(recipe from Saveur magazine)
4 medium red beets (about 1 1/2 lbs.), trimmed and cleaned
10 Tbsp. olive oil
salt and pepper, to taste
1/4 cup finely ground toasted walnuts
1 Tbsp. red wine vinegar
6 cloves garlic, smashed and minced into a paste
2 medium russet potatoes, peeled and cut into 1" squares and boiled until tender
Heat oven to 425F. Put beets in an 8" x 8" baking dish and drizzle with 2 Tbsp. oil. Season with salt and pepper and pour in 1 cup water. Cover pan tightly with foil and crimp edges to form a seal. Bake beets until a knife inserted into beet slides easily into the center, about 1 hour. Transfer pan to a rack, carefully uncover, and let cool for 30 minutes. Peel beets and cut into 1"-2" pieces; set aside.
Put walnuts, vinegar, garlic, and potatoes into a medium bowl and mash potatoes until smooth.

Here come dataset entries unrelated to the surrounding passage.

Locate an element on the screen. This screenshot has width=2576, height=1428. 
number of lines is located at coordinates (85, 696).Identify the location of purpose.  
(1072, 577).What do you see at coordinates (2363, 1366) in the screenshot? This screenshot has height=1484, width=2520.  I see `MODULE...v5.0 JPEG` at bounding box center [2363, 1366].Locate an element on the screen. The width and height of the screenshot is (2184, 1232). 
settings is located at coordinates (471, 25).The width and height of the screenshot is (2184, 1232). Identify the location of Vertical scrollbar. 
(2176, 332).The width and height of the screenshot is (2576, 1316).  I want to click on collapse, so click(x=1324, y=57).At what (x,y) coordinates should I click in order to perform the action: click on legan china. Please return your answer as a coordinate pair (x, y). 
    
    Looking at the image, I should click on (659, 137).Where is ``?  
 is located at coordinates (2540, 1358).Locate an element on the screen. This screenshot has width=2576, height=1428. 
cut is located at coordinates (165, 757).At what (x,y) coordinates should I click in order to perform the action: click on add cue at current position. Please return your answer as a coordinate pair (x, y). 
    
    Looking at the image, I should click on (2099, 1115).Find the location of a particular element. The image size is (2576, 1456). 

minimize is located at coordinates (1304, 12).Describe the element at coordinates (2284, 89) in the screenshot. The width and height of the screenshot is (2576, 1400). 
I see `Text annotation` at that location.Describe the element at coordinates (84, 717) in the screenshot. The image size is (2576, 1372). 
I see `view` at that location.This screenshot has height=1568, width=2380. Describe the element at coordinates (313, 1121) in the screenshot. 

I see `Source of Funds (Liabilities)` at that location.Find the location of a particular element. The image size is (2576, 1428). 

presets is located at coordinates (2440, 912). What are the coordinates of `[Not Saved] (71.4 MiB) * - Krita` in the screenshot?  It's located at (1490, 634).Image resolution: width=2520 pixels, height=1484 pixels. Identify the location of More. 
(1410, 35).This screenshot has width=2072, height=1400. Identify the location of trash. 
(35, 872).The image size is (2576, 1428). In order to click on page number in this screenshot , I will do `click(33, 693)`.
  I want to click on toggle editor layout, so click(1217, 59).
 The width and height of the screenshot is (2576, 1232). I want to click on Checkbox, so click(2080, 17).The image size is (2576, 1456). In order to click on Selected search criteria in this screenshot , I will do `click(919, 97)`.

Vigorously stir in remaining oil and season with salt and pepper. [I put whole toasted walnuts, vinegar, and whole garlic cloves into the food processor and pulsed until blended, then added the cooked potatoes and oil and pulsed all together until smooth.]
Transfer beets to plates and serve with some skordalia spread on the side.
(This is a Greek taverna dish which sounds odd but is surprisingly good. Warning - that spread is super garlic-y!! I made this when I was sick, so the garlic was kind of a welcome tonic. Brought this to work for lunches with some beets and spread and a little bit of torn lettuce leaves mixed in. Like I said, odd but good.)